= Boaz Kahana =

American psychologist

Boaz Kahana is an American psychologist.

== Education ==
Kahana completed a doctor of philosophy in human development at University of Chicago in 1967.

== Career ==
In 1958, Kahana worked as a summer research psychologist at the Kings County Hospital Center before working there as an intern in clinical psychology through 1959. He was a part-time consulting school psychologist for the Jewish Education Committee in New York City. He was a part-time clinical psychologist for the Brooklyn Association for Rehabilitation of Offenders from 1959 to 1960. From 1959 to 1963, Kahana was a clinical and supervising psychologist at the Kings County Hospital, working under chief psychologist Solomon Machover.

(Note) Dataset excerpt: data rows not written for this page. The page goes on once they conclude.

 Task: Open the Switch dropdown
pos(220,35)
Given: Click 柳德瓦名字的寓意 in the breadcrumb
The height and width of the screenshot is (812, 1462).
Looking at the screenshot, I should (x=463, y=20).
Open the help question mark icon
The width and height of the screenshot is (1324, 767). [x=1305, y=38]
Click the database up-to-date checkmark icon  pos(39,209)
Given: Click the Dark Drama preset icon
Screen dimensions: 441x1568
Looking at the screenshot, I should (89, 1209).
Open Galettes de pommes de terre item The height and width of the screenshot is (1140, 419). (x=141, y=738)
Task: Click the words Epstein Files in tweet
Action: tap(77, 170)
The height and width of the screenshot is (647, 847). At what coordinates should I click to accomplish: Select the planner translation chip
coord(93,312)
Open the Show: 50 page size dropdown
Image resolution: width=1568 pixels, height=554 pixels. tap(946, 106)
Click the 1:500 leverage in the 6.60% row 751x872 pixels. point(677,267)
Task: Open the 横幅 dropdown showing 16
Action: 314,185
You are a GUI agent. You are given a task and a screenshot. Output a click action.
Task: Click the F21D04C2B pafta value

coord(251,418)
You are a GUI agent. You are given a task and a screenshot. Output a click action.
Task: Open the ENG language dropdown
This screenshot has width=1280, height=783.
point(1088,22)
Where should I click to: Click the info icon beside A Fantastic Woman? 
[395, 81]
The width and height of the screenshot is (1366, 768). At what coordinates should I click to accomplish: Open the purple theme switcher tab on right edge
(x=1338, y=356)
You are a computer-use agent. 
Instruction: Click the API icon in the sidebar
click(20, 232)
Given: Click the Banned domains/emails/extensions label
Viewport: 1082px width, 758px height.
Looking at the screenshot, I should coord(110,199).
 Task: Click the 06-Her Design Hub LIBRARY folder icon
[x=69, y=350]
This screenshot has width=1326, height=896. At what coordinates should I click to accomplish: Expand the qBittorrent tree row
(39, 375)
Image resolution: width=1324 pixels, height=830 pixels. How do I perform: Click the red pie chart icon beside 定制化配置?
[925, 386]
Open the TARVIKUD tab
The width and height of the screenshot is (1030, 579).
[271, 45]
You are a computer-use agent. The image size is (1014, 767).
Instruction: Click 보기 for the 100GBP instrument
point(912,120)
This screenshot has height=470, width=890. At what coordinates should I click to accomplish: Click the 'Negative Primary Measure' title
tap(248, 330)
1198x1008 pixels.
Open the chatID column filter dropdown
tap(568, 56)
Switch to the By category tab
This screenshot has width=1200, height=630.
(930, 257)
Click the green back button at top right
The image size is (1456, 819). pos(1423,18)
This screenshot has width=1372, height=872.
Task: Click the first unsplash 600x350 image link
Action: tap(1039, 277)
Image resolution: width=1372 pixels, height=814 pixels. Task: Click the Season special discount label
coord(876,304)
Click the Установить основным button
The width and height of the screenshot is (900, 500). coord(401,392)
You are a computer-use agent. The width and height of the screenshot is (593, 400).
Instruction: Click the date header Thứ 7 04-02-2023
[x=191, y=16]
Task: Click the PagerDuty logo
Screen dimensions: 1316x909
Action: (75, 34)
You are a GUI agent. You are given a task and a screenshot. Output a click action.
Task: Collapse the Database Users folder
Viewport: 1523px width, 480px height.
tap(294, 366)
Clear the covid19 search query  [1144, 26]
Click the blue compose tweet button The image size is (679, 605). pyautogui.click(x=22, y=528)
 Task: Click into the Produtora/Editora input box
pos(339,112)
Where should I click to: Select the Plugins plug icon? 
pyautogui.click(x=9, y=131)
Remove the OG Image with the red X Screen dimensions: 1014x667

Kahana was a part-time clinical psychologist and psychotherapist at the Harbor Light Clinic in Chicago. He was a National Institute of Mental Health predoctoral research fellow from 1964 to 1966. He joined the faculty at Washington University in St. Louis as an assistant professor in the departments of psychology and child psychiatry in 1966, later being promoted to an associate professor. He was the Director of Research at the Child Development Center at Washington University School of Medicine. From 1971 to 1974, Kahana worked as an associate professor at Oakland University. He served as the department of psychology, chair from 1971 to 1976. He was a visiting scholar at the Brookdale Institute from 1977 to 1978. We was promoted to professor in 1974. From 1984 to 1987, Kahana was the a professor and chair of the department of psychology at Cleveland State University (CSU). From 1987 to 1996, he served as the professor of psychology and director of the Center on Applied Gerontological Research at CSU.

=== Research ===
Kahana researches the normal aging and the long-term impacts of trauma. Populations he specializes in are survivors from the attack on Pearl Harbor and Holocaust survivors from three countries.

== Awards and honors ==
Kahana is a Fellow of the Association for Psychological Science and the Gerontological Society of America. The Ohio Research Council on Aging and the Ohio Network of Educational Consultants in the Field of Aging presented Kahana with an Excellence in Gerontological Research Award.

== Personal life ==
Kahana is married to sociologist Eva Kahana. He is a Holocaust survivor.